- [Provided data]

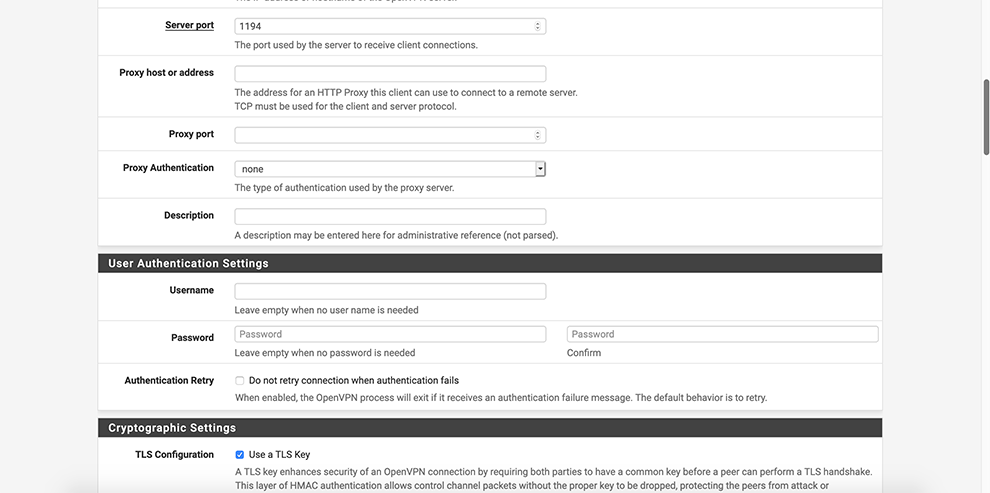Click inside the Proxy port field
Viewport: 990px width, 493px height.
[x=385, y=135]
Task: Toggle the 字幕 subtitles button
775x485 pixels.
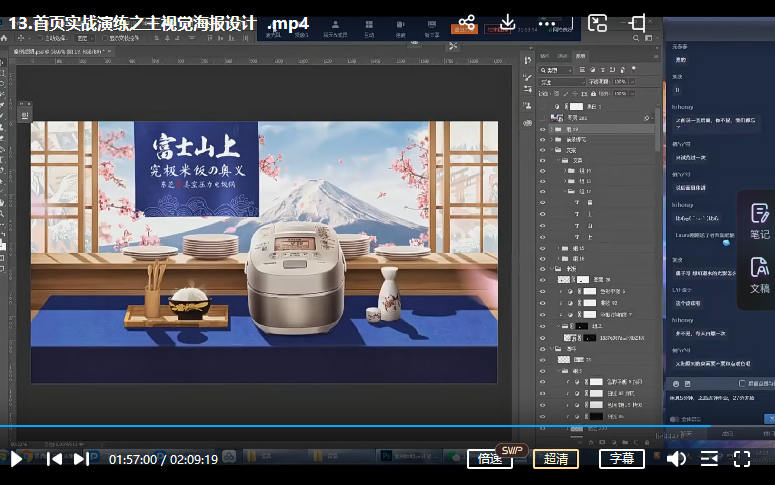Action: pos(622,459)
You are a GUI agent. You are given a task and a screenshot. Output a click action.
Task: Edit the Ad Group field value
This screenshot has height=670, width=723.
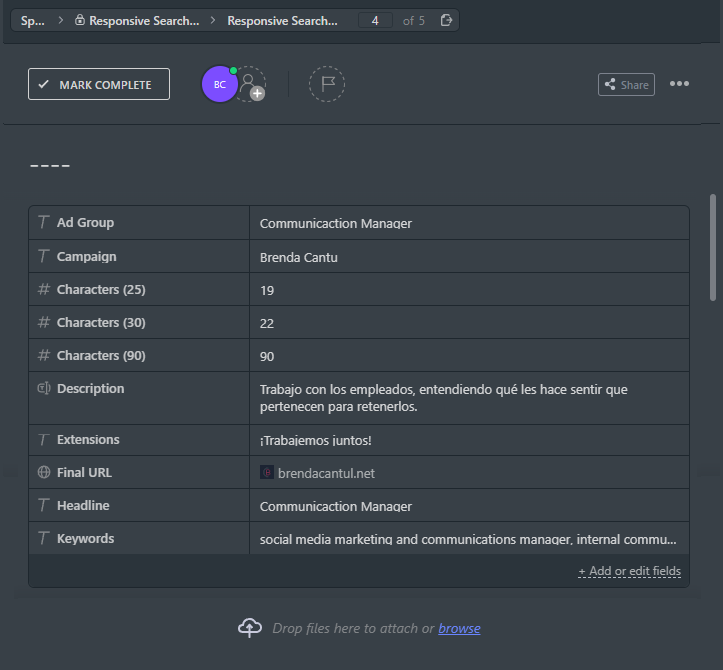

- [Requirement]
State how many lines of the items above contain the word "screenshot". Give only the number.

- [Written solution]
2